Los canarios, cuando padecieron el caciquismo, la miseria y el hambre, se lanzaron al Atlántico para buscar una nueva vida en otros países. Pero nunca se sintieron exactamente extranjeros. Porque en Venezuela, en Cuba, en Argentina o en cualquier otra nación sudamericana a la que llegaron podían entenderse en su propia lengua y compartían con aquella gente una misma raíz.
Fuimos una nueva fuerza de trabajo que se insertó en las sociedades a las que llegamos. Y muchos canarios, aún manteniendo un vínculo sentimental con las islas, se hicieron ciudadanos de sus países de adopción.

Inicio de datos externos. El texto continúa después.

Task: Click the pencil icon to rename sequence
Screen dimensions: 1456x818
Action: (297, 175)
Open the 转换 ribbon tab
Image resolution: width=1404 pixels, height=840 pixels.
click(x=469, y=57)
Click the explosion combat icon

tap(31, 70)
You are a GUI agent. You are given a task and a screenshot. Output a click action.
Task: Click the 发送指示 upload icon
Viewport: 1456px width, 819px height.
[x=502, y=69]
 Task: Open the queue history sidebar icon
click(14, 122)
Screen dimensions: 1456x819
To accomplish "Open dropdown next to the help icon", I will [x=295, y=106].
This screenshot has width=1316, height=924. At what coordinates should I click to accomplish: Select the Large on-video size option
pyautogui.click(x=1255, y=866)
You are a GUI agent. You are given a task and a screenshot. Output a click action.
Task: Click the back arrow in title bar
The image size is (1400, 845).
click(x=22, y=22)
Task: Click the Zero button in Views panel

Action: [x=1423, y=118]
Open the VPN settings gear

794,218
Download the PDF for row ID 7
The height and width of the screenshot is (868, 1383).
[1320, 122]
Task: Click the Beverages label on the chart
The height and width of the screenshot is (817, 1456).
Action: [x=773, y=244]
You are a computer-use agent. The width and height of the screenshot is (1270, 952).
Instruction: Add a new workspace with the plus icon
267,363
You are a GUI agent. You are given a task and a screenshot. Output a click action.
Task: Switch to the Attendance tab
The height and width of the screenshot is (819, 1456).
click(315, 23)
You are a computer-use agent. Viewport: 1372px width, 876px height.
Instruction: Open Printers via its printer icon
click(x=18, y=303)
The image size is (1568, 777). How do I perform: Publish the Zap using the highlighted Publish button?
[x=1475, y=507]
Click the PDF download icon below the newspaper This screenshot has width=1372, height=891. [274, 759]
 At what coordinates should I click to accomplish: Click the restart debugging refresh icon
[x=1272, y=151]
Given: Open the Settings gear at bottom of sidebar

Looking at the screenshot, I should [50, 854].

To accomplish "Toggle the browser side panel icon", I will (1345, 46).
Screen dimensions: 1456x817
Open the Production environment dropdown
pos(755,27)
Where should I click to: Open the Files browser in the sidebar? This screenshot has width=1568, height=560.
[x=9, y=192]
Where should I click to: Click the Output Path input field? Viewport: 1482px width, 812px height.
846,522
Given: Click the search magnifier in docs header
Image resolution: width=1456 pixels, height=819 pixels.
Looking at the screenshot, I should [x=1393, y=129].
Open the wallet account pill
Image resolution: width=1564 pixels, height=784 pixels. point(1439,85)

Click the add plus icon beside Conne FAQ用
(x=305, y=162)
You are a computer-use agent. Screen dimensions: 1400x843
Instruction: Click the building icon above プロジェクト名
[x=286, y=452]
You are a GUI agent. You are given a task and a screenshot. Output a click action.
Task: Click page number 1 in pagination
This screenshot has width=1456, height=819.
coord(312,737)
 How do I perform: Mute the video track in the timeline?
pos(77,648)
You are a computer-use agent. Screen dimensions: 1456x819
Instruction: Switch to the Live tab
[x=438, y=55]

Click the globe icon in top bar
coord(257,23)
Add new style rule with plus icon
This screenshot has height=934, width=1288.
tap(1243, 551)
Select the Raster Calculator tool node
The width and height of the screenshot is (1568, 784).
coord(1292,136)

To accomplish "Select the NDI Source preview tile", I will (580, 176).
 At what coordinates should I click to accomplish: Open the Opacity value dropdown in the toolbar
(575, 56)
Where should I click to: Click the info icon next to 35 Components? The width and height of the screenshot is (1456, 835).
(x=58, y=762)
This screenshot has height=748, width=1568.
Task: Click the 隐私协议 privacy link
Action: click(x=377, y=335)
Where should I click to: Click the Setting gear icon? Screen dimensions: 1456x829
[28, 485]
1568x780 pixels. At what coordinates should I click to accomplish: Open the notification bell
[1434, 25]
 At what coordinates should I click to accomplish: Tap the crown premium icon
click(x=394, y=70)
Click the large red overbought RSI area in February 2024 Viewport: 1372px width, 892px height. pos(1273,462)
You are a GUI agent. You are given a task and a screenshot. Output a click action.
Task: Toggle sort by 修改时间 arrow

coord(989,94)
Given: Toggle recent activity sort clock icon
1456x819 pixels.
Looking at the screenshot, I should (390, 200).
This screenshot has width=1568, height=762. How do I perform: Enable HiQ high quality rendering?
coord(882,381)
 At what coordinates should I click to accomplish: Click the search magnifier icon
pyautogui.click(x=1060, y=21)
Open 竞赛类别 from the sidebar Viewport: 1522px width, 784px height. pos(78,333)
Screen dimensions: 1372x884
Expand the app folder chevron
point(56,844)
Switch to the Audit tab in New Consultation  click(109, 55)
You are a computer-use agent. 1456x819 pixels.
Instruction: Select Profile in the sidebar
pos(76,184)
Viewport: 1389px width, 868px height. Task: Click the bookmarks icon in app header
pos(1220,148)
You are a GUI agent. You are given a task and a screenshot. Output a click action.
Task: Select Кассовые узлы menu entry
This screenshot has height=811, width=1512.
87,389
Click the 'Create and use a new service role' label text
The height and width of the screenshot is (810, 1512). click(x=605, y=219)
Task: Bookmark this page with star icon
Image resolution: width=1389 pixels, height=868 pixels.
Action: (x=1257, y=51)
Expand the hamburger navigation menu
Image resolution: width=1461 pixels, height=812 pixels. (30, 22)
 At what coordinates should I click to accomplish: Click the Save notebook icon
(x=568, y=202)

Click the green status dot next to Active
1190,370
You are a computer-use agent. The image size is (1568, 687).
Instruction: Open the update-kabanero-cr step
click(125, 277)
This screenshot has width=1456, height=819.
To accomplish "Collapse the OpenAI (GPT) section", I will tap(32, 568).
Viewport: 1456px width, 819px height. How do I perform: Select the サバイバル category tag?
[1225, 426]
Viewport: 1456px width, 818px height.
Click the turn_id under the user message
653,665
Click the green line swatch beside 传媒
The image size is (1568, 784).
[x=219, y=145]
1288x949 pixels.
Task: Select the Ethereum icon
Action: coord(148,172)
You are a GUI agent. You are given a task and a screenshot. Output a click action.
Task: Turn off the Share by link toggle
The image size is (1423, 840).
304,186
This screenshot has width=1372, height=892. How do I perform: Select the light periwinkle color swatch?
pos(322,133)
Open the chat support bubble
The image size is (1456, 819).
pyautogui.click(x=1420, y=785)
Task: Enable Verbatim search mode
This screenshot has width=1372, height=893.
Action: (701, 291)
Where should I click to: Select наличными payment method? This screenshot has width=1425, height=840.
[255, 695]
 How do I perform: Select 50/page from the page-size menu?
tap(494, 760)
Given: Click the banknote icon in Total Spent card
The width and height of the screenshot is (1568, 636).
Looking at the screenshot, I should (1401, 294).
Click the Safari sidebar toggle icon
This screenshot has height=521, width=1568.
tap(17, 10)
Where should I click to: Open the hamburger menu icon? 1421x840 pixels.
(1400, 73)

Hoy vivimos un fenómeno migratorio que tiene al continente africano como protagonista. Y como en cualquier otro asunto nos enfrentamos a análisis sesgados, a posicionamientos políticos, a odios y a xenofobias. Voy a citar un espléndido trabajo de Hein de Haas, Los Mitos de la Migración, en el que desmonta muchas de las supuestas verdades que hemos aceptado.
Por ejemplo, no es verdad que exista hoy más migración que nunca en la historia de la humanidad. Hay más migrantes, pero si comparamos el aumento de personas que migran con el incremento de la población mundial no se ha producido un incremento porcentual de la población que se mueve entre países.
Quienes huyen del África subsahariana como migrantes irregulares se enfrentan a una travesía que pone en riesgo sus vidas. Y, si tienen éxito, llegan a un país del que desconocen su lengua y su cultura. Son extraños en lo que consideran un paraíso. El comportamiento de los canarios con estas personas ha sido admirable.
Hemos enfrentado, a veces en una terrible soledad, la tarea de salvarles, de acogerles, de atenderles sanitariamente. Lo hemos hecho con nuestros propios medios, a veces desbordados. Y nos hemos cansado de pedir ayuda a una Europa que padece sordera y a una administración central que nunca ha terminado de entender lo que pasa en Canarias.
La respuesta ante la migración africana no la puede dar una comunidad autónoma. Ni siquiera un solo país. Debe ser una decisión colectiva de la Unión Europea que se ha mostrado desunida y desconcertada, superada por las sucesivas crisis vividas en Siria, en África y en Ucrania.
Mientras tanto a los canarios, que fuimos emigrantes, nos toca arrimar el hombro y seguir gritando en el desierto para que se escuche la voz de quienes están atendiendo a duras penas a los que no tienen voz. A esos casi seis mil niños que cuidamos en las islas y de los que nadie se quiere hacer cargo.
Pero también hemos abierto los brazos para recibir a familias con raíces canarias, a descendientes de canarios, que han regresado a estas islas desde Cuba o Venezuela huyendo, como hicimos nosotros en su día, de la pobreza y de la ausencia de futuro.
Qué triste es tener que dejar tu casa. Qué pena vivir en un lugar donde ya no existe la libertad ni la posibilidad de tener una vida digna basada en un trabajo honrado.